- Born: January 27, 1927 Los Angeles, California, U.S.
- Died: September 25, 2012 (aged 85) Los Angeles, California, U.S.
- Occupations: Composer, writer
- Spouse(s): Joyce Jameson (m. 1952; div. 1957)
- Partner(s): Richard Tyler Jordan (198?–2012, his death)
- Children: 1

= Billy Barnes (composer) =

Songwriter and actor (1927-2012)

Billy Barnes (January 27, 1927 – September 25, 2012) was a composer, lyricist and actor from Los Angeles, California. Barnes may be best known for his theatrical revues and his recurring role as Mr. Edlin on the television series Mad About You.

==Career==
Barnes started writing musical comedy sketches while still in high school, and continued while at UCLA. He started collaborating in college with Bob Rodgers, and their first professional musical comedy revue, a Cabaret Concert Show, was staged in 1956 in Los Angeles. Barnes continued with theatrical revues, including The Billy Barnes Revue, Billy Barnes' People, Billy Barnes' Party, Billy Barnes' L.A., and Billy Barnes' Hollywood. Other productions with Barnes' songs include Movie Star, and Blame It on the Movies (1988).

His revues were the springboard for many comics and singers, including Bert Convy, Ken Berry, Jo Anne Worley, Steve Franken, Jackie Joseph, Ann Morgan Guilbert, David Ketchum, and his then wife Joyce Jameson.

For television, Barnes wrote special material and original musical production numbers for Rowan & Martin's Laugh-In, The Danny Kaye Show, The Sonny & Cher Comedy Hour, Cher and The Carol Burnett Show. He wrote opening production numbers for several Academy Awards telecasts. He has composed comedic and topical songs for many of show business's greatest personalities including Lucille Ball, Bette Davis and Angela Lansbury. He wrote the songs for the 1976 television musical adaptation of Pinocchio starring Sandy Duncan.

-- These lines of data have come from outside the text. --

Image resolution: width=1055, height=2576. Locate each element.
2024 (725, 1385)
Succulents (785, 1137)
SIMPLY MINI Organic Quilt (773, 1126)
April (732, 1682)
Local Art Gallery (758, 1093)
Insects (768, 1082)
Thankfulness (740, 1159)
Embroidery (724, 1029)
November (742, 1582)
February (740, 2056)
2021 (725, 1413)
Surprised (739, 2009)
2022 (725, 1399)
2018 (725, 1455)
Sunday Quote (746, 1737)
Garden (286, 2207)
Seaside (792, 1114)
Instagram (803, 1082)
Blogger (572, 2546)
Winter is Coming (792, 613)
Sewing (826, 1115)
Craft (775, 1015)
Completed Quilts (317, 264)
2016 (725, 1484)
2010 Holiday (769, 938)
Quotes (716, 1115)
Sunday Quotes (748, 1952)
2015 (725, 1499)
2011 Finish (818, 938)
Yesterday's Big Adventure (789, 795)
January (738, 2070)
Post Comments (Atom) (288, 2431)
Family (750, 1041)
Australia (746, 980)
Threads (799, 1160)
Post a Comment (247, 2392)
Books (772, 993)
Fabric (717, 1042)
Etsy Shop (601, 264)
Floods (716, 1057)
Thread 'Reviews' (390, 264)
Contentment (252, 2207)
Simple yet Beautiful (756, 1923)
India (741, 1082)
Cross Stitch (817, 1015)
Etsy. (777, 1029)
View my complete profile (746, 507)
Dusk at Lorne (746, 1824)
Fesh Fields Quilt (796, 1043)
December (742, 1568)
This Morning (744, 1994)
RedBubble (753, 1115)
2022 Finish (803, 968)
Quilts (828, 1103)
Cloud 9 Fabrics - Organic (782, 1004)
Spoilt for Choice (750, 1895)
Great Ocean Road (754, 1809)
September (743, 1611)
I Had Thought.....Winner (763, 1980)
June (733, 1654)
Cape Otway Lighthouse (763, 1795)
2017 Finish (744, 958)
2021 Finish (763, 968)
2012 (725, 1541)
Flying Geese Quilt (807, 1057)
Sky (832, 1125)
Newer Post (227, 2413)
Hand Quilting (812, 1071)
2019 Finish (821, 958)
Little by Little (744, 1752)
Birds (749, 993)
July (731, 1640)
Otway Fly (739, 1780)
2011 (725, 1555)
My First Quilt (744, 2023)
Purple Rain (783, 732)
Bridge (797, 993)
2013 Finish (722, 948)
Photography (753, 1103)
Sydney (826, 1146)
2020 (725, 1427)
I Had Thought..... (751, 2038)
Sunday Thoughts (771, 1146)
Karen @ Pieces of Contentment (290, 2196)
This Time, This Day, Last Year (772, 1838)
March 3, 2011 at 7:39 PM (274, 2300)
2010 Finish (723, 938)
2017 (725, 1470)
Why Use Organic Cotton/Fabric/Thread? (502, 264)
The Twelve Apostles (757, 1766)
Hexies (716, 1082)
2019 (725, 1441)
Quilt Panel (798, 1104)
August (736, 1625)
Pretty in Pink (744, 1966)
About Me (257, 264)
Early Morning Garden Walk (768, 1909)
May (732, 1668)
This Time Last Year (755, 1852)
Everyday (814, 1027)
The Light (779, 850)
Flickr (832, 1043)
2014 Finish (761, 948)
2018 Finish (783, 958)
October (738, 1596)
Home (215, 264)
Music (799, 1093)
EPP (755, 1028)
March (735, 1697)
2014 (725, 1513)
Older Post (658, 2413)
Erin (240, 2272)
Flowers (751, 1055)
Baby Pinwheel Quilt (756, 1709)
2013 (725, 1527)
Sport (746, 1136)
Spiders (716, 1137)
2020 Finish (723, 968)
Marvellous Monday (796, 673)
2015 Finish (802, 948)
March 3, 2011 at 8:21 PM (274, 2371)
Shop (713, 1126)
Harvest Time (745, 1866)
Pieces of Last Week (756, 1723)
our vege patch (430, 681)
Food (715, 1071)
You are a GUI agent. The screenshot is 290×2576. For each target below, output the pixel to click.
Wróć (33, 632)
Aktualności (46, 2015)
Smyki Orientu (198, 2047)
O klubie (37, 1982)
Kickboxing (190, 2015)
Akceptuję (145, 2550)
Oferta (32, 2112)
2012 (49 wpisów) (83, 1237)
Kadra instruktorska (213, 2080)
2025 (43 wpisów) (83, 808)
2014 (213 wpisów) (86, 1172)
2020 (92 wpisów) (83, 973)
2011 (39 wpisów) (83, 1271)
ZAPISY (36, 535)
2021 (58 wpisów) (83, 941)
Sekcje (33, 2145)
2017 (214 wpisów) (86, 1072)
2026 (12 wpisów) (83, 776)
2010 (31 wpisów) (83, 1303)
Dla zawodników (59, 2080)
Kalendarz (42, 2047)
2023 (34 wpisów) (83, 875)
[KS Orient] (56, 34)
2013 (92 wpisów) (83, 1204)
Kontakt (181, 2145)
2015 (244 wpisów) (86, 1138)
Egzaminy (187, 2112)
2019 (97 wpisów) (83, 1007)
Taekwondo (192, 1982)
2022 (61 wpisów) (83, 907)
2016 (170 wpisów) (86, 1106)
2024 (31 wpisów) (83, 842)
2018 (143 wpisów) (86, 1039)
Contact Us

Barnes' hit songs includes "(Have I Stayed) Too Long at the Fair" recorded by Patti Page and by Barbra Streisand on her 1963 album The Second Barbra Streisand Album, and "Something Cool", first recorded in 1954 by jazz vocalist June Christy.

Barnes had a recurring acting role on the television series Mad About You in the 1990s as "Mr. Edlin", the musical director and pianist of a community theatre.

==Personal life==
Barnes married actress Joyce Jameson in the 1950s, and the couple had one child together, son Tyler, before their divorce. Barnes and Richard T. Jordan were life partners from the early 1980s and married in 2010. Barnes died from complications associated with Alzheimer's disease, on September 25, 2012.

==Awards and recognition==
Barnes received The Los Angeles Theatre Alliance Governor's Award for his lifetime achievement in the theatre.

The 2013–15 HBO series Getting On is set in the fictional Mt. Palms Hospital's "Billy Barnes Extended Care Unit" in Long Beach, California.